YOUR TASK: Repeat exactly the lines from the start of the records below through the line that contains "You are a computer-use agent. Screen dimensions: 1318x896", including both.

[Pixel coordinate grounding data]
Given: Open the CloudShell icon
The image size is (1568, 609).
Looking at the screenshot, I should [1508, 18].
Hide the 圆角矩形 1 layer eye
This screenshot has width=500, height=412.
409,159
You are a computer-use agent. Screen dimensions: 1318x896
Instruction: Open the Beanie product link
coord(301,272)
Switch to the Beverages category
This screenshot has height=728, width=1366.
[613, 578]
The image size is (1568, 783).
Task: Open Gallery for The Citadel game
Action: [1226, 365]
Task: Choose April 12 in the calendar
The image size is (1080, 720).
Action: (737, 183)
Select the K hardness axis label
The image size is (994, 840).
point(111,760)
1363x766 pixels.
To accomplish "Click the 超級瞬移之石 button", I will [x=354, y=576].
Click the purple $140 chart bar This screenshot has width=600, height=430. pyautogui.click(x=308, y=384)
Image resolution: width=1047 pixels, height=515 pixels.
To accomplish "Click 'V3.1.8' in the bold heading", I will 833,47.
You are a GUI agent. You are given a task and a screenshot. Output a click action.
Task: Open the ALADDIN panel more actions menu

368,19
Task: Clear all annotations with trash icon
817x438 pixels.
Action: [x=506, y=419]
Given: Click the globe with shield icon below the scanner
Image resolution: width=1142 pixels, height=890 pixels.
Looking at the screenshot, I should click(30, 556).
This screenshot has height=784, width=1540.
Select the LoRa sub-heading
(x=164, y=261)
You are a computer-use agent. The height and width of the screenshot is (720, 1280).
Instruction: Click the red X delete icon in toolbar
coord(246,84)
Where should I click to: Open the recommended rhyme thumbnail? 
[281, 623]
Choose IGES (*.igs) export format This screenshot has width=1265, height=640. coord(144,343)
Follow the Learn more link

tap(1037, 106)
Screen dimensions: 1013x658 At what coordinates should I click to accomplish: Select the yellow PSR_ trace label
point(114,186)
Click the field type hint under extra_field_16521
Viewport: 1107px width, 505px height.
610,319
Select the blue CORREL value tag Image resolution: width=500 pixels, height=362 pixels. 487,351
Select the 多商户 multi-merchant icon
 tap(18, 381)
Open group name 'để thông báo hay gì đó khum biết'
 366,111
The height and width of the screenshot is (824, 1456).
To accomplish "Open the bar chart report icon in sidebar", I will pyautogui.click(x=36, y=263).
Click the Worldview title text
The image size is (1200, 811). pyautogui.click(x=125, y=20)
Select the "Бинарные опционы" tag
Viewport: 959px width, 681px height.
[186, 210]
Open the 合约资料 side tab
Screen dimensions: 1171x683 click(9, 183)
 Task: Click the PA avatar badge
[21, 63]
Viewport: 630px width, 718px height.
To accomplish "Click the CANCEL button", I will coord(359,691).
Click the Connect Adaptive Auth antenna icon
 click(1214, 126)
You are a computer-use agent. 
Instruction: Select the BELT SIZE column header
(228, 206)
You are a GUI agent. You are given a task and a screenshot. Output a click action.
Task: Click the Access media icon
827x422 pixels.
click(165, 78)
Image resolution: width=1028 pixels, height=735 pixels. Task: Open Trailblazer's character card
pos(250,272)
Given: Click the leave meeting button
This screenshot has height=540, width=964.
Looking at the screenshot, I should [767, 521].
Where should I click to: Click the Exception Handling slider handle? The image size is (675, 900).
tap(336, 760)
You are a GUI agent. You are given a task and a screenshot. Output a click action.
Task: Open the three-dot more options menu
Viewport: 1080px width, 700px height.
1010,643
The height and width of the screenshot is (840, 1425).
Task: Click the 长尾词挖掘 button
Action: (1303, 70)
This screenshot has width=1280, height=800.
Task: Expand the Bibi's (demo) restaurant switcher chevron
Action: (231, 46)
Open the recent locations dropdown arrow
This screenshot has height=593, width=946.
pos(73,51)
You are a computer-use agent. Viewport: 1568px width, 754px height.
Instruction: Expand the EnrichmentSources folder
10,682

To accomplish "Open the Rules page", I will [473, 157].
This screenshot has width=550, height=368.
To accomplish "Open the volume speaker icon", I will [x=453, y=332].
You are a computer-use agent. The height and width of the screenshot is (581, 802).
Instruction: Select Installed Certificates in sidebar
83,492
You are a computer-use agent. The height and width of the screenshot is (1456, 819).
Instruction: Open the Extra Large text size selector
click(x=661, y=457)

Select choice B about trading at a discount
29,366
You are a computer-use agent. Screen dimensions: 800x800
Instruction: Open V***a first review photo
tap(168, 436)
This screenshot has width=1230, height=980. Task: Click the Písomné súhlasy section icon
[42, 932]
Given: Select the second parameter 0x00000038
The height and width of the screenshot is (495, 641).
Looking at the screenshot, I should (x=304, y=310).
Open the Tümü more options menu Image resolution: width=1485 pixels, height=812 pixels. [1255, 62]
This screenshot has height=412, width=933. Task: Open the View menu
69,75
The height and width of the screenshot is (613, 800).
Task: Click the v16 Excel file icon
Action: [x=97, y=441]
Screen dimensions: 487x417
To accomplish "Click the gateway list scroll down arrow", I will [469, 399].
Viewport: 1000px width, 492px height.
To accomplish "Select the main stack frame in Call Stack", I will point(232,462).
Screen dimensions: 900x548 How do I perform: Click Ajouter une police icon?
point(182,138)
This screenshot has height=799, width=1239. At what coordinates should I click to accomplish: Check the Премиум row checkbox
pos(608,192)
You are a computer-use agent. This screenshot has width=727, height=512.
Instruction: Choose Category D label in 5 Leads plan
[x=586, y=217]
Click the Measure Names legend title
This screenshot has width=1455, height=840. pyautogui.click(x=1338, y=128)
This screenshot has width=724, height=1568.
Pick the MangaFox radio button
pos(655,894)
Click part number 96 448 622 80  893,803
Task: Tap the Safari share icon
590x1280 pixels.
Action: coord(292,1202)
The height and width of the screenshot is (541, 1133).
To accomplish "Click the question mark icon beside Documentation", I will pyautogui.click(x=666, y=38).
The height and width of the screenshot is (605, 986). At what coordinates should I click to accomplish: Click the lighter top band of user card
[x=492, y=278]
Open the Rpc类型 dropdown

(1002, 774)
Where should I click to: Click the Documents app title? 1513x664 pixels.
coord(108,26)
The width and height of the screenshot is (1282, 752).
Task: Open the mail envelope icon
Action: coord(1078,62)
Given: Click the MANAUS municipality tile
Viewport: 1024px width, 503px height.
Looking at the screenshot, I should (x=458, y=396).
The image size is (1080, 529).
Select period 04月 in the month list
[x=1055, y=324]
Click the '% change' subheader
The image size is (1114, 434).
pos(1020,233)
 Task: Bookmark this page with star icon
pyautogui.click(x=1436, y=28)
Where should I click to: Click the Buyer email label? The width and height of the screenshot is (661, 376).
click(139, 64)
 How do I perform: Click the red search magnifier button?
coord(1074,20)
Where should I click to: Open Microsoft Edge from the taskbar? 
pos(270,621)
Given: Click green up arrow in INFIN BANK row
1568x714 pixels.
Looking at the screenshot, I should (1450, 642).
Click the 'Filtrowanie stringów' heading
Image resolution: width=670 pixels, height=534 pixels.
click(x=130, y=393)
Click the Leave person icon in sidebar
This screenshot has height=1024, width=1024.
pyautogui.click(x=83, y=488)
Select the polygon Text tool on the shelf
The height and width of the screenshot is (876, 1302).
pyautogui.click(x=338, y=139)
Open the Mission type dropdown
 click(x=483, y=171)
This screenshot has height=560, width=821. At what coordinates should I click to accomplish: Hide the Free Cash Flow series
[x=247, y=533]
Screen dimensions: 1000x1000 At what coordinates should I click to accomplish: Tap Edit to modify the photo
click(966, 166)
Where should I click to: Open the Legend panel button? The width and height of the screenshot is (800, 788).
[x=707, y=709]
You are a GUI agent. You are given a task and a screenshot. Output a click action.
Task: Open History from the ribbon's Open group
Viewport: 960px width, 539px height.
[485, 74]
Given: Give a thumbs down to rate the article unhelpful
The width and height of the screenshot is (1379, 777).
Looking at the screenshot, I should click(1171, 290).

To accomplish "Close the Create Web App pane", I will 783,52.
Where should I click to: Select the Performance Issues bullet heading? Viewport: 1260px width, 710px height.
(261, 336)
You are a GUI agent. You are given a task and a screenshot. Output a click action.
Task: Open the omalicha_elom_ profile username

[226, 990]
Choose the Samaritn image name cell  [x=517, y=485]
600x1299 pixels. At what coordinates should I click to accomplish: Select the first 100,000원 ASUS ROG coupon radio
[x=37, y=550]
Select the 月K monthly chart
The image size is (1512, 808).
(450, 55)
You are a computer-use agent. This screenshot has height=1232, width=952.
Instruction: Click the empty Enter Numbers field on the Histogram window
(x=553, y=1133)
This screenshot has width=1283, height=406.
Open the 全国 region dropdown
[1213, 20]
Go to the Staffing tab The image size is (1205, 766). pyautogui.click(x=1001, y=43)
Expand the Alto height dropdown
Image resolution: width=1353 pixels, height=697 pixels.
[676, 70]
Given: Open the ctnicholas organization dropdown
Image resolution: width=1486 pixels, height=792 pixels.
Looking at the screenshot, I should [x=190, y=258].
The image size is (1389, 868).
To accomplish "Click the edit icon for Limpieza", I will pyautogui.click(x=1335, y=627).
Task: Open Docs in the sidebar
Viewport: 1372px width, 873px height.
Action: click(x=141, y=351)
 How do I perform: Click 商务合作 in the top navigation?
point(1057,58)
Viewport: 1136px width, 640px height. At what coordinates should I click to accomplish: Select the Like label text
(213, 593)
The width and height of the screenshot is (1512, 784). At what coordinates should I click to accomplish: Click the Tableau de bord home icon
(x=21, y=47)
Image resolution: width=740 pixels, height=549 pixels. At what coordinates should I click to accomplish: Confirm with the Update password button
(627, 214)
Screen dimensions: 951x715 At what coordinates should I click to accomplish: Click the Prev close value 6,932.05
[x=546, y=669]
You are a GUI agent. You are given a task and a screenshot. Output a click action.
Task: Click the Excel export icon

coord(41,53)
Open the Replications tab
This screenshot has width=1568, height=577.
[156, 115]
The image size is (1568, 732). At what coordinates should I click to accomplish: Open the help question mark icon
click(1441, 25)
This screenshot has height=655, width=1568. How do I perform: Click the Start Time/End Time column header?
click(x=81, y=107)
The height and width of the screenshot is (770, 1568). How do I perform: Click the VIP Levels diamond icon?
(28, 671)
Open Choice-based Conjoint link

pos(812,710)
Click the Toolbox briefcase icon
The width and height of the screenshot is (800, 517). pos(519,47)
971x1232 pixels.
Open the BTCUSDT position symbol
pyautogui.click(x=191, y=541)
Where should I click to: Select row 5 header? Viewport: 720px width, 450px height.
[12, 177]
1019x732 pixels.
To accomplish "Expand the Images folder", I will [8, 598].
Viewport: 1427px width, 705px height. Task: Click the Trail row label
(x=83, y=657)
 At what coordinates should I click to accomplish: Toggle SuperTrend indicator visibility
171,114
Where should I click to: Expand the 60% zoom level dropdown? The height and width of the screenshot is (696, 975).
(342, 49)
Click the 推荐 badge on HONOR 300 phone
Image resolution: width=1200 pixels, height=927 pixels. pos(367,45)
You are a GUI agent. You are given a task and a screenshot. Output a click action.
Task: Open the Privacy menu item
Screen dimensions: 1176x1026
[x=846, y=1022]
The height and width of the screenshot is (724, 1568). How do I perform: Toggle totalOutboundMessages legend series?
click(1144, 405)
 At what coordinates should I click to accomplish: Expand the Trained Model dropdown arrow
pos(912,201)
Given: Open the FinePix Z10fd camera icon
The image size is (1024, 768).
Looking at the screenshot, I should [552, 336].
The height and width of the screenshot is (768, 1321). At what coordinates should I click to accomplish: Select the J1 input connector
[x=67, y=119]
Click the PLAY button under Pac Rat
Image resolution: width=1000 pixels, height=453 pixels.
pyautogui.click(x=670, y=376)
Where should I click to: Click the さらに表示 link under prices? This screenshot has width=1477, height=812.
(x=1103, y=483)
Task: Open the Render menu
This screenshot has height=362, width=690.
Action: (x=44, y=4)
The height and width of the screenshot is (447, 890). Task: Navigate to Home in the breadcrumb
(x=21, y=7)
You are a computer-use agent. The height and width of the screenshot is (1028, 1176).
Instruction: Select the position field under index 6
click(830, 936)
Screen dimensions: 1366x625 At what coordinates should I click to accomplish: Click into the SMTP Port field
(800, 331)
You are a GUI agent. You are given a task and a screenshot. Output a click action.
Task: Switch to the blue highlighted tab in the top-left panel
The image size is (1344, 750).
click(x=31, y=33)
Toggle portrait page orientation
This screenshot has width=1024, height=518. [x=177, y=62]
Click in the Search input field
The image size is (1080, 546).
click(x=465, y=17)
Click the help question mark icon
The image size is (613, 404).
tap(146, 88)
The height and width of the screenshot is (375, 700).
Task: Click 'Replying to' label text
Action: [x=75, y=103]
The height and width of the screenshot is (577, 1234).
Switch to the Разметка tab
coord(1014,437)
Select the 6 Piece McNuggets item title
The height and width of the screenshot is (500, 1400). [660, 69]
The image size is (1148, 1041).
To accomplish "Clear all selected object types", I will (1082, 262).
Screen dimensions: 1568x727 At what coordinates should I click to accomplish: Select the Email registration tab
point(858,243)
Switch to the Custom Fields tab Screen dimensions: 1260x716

COMPLETED TASK:
Given: Open the CloudShell icon
The image size is (1568, 609).
Looking at the screenshot, I should [1508, 18].
Hide the 圆角矩形 1 layer eye
This screenshot has width=500, height=412.
409,159
You are a computer-use agent. Screen dimensions: 1318x896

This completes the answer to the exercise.